_Text under study:_
There are three methods of stretching — static, ballistic and proprioceptive neuromuscular facilitation (PNF). Static is recommended for the majority of athletes since it is the least likely to cause injury. Ballistic (bouncing) and PNF stretching are best reserved for those under the tutelage of a coach. Dynamic warm-ups, which are comprised of a variety of movements including sprints and jumps, are fabulous exercises to facilitate in preparation for hard workouts and games. Increased blood flow to muscles aid in flexibility gains from stretching, and is an important component for injury prevention.
Things to bear in mind in following a flexibility program are:
• Warm up thoroughly before performing exercises.
• Stretch just to the point before discomfort sets in.
• The feeling of tightness should diminish as you hold the stretch.
• Breathe out into the stretch avoid holding your breath.
• Hold each stretch for 10-30 seconds.
• Complete two to three stretches before moving on to the next exercise.

_Set of tasks:_
a - In one to three sentences, explain why the stretching text recommends static stretching for most athletes.
b - According to the stretching text, how long should each stretch be held?
c - Carry on the stretching text past its last line.
The lines from here on come from a separate source.

_Data excerpts:_

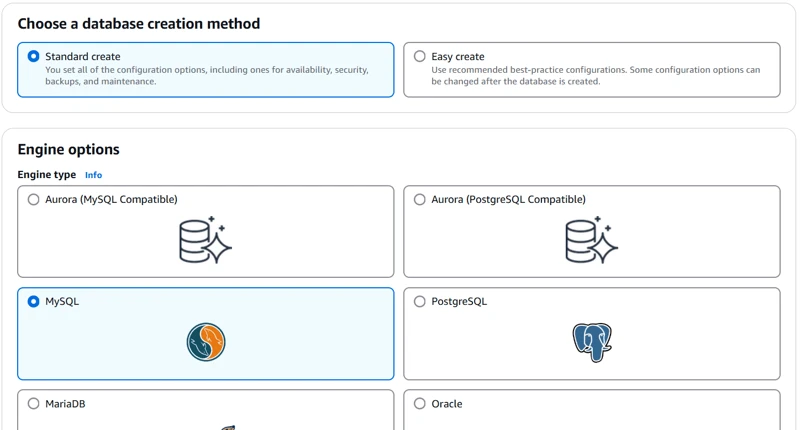Click the Oracle engine label text
Screen dimensions: 800x430
tap(447, 404)
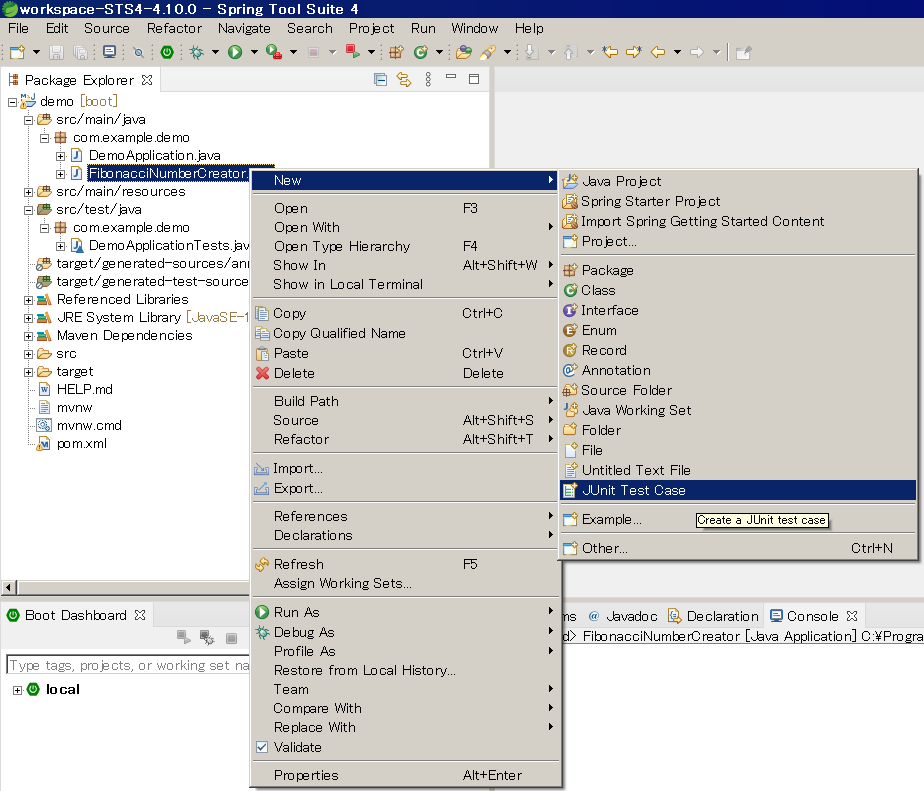Minimize the Package Explorer view

tap(451, 79)

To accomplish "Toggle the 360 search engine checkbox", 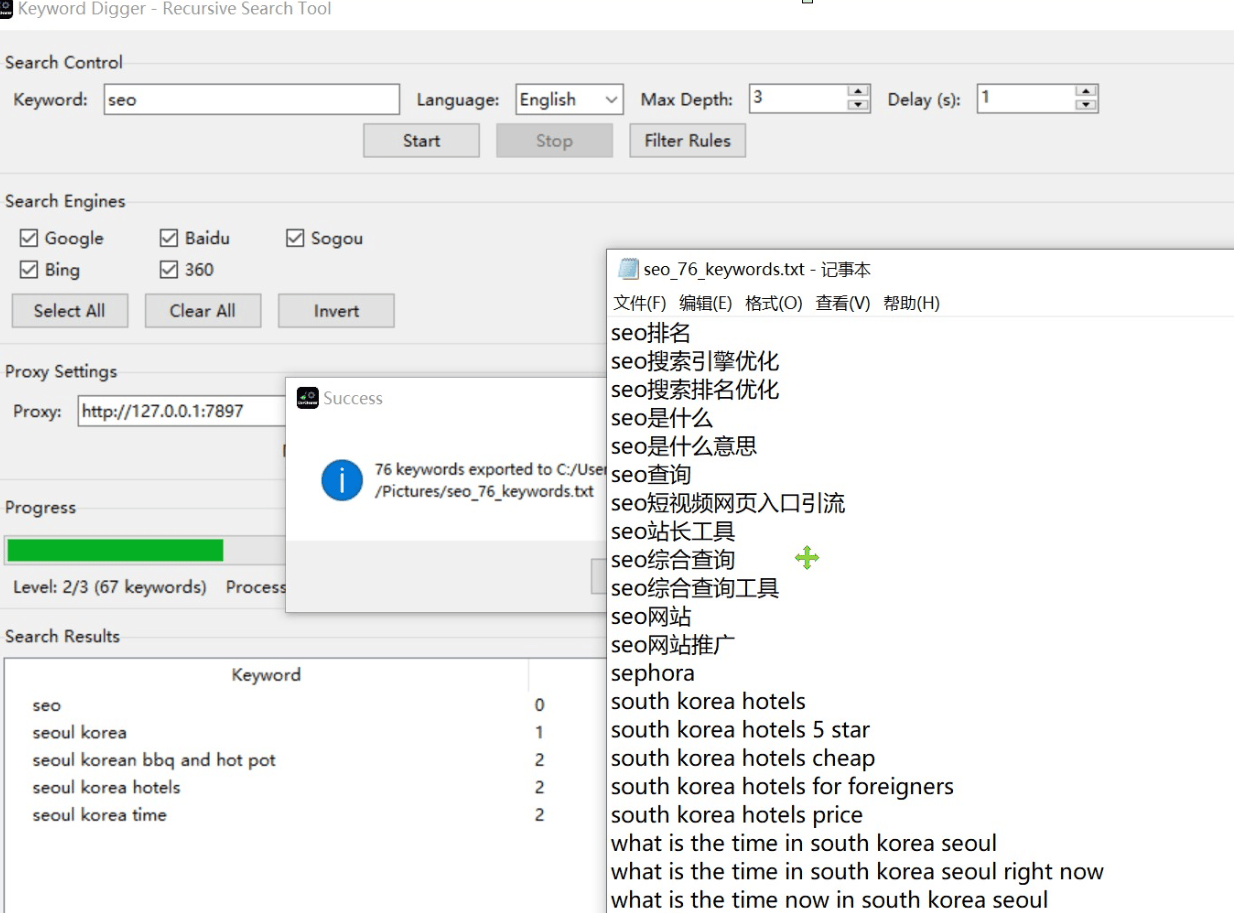I will click(x=169, y=270).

_Written answers:_
a - Static stretching is recommended for the majority of athletes because it is the least likely of the three methods to cause injury.

b - Each stretch should be held for 10-30 seconds.

c -
Competitive sports can have quite an unbalancing effect on the body. Take racquet sports for example: The same arm is used to hit thousands of shots over and over again. One side of the body is placed under different types and levels of stress compared to the other. In most sports, athletes tend to develop a dominate body side, reaffirming the need for proper stretching. A flexibility training program can help correct disparities and prevent chronic, over-use injuries.
What is your activity or sport of choice? Are you explosive, repetitive or a combination of the two? Flexibility is one of your keys for long-term success.